• **Problem statement**: Rewrite the rows below, replacing "Instruction" with "Command" wherever it appears and leaving everything else unchanged.

• **Supplied information**:
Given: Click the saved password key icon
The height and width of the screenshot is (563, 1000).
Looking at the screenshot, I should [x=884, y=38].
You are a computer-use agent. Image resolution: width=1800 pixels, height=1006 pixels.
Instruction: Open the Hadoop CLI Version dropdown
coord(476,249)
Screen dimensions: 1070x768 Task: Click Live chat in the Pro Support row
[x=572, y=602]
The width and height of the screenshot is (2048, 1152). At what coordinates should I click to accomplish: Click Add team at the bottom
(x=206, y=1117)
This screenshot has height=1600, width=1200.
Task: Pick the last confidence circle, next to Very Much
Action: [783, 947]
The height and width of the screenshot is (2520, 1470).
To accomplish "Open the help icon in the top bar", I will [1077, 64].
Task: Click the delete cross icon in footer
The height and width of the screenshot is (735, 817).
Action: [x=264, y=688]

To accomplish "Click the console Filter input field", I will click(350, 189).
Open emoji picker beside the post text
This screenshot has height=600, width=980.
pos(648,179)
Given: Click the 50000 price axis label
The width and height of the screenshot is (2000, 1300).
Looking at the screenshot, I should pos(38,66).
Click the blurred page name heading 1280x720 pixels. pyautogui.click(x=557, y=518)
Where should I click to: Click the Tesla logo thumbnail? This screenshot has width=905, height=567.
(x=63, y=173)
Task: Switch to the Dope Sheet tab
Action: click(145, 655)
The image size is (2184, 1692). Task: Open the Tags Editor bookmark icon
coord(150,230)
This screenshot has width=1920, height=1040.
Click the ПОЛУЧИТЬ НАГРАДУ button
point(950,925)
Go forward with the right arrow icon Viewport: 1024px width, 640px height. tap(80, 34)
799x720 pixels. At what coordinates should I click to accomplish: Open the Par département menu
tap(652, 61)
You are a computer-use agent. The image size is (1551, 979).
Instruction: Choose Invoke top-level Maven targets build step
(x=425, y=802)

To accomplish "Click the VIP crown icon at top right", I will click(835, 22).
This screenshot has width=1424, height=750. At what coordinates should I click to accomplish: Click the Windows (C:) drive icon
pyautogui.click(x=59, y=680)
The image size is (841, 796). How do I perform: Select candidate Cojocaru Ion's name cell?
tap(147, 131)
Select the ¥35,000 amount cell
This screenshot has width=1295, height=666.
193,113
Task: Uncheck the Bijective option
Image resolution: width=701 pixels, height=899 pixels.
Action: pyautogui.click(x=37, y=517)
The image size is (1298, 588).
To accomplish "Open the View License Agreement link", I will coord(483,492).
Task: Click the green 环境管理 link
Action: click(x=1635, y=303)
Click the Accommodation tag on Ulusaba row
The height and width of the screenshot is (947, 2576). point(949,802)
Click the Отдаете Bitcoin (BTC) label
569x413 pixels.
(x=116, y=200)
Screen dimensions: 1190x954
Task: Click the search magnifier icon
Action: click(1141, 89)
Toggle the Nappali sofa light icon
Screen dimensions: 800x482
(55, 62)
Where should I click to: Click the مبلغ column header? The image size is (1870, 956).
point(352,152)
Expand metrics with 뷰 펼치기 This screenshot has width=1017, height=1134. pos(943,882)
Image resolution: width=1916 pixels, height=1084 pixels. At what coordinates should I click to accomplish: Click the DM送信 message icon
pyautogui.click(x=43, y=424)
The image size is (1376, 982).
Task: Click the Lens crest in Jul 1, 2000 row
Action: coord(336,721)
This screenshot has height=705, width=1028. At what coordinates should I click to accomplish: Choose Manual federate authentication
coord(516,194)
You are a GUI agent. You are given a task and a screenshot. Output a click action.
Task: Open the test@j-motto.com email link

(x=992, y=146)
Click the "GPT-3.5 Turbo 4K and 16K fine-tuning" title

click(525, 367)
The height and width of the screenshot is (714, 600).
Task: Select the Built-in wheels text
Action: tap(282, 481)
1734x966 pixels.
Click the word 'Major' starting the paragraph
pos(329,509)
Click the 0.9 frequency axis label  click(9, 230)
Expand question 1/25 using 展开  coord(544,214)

• **Exercise output**:
Given: Click the saved password key icon
The height and width of the screenshot is (563, 1000).
Looking at the screenshot, I should [x=884, y=38].
You are a computer-use agent. Image resolution: width=1800 pixels, height=1006 pixels.
Command: Open the Hadoop CLI Version dropdown
coord(476,249)
Screen dimensions: 1070x768 Task: Click Live chat in the Pro Support row
[x=572, y=602]
The width and height of the screenshot is (2048, 1152). At what coordinates should I click to accomplish: Click Add team at the bottom
(x=206, y=1117)
This screenshot has height=1600, width=1200.
Task: Pick the last confidence circle, next to Very Much
Action: [783, 947]
The height and width of the screenshot is (2520, 1470).
To accomplish "Open the help icon in the top bar", I will [1077, 64].
Task: Click the delete cross icon in footer
The height and width of the screenshot is (735, 817).
Action: [x=264, y=688]

To accomplish "Click the console Filter input field", I will click(350, 189).
Open emoji picker beside the post text
This screenshot has height=600, width=980.
pos(648,179)
Given: Click the 50000 price axis label
The width and height of the screenshot is (2000, 1300).
Looking at the screenshot, I should pos(38,66).
Click the blurred page name heading 1280x720 pixels. pyautogui.click(x=557, y=518)
Where should I click to: Click the Tesla logo thumbnail? This screenshot has width=905, height=567.
(x=63, y=173)
Task: Switch to the Dope Sheet tab
Action: click(145, 655)
The image size is (2184, 1692). Task: Open the Tags Editor bookmark icon
coord(150,230)
This screenshot has width=1920, height=1040.
Click the ПОЛУЧИТЬ НАГРАДУ button
point(950,925)
Go forward with the right arrow icon Viewport: 1024px width, 640px height. tap(80, 34)
799x720 pixels. At what coordinates should I click to accomplish: Open the Par département menu
tap(652, 61)
You are a computer-use agent. The image size is (1551, 979).
Command: Choose Invoke top-level Maven targets build step
(x=425, y=802)

To accomplish "Click the VIP crown icon at top right", I will click(835, 22).
This screenshot has width=1424, height=750. At what coordinates should I click to accomplish: Click the Windows (C:) drive icon
pyautogui.click(x=59, y=680)
The image size is (841, 796). How do I perform: Select candidate Cojocaru Ion's name cell?
tap(147, 131)
Select the ¥35,000 amount cell
This screenshot has width=1295, height=666.
193,113
Task: Uncheck the Bijective option
Image resolution: width=701 pixels, height=899 pixels.
Action: pyautogui.click(x=37, y=517)
The image size is (1298, 588).
To accomplish "Open the View License Agreement link", I will coord(483,492).
Task: Click the green 环境管理 link
Action: click(x=1635, y=303)
Click the Accommodation tag on Ulusaba row
The height and width of the screenshot is (947, 2576). point(949,802)
Click the Отдаете Bitcoin (BTC) label
569x413 pixels.
(x=116, y=200)
Screen dimensions: 1190x954
Task: Click the search magnifier icon
Action: click(1141, 89)
Toggle the Nappali sofa light icon
Screen dimensions: 800x482
(55, 62)
Where should I click to: Click the مبلغ column header? The image size is (1870, 956).
point(352,152)
Expand metrics with 뷰 펼치기 This screenshot has width=1017, height=1134. pos(943,882)
Image resolution: width=1916 pixels, height=1084 pixels. At what coordinates should I click to accomplish: Click the DM送信 message icon
pyautogui.click(x=43, y=424)
The image size is (1376, 982).
Task: Click the Lens crest in Jul 1, 2000 row
Action: coord(336,721)
This screenshot has height=705, width=1028. At what coordinates should I click to accomplish: Choose Manual federate authentication
coord(516,194)
You are a GUI agent. You are given a task and a screenshot. Output a click action.
Task: Open the test@j-motto.com email link

(x=992, y=146)
Click the "GPT-3.5 Turbo 4K and 16K fine-tuning" title

click(525, 367)
The height and width of the screenshot is (714, 600).
Task: Select the Built-in wheels text
Action: tap(282, 481)
1734x966 pixels.
Click the word 'Major' starting the paragraph
pos(329,509)
Click the 0.9 frequency axis label  click(9, 230)
Expand question 1/25 using 展开  coord(544,214)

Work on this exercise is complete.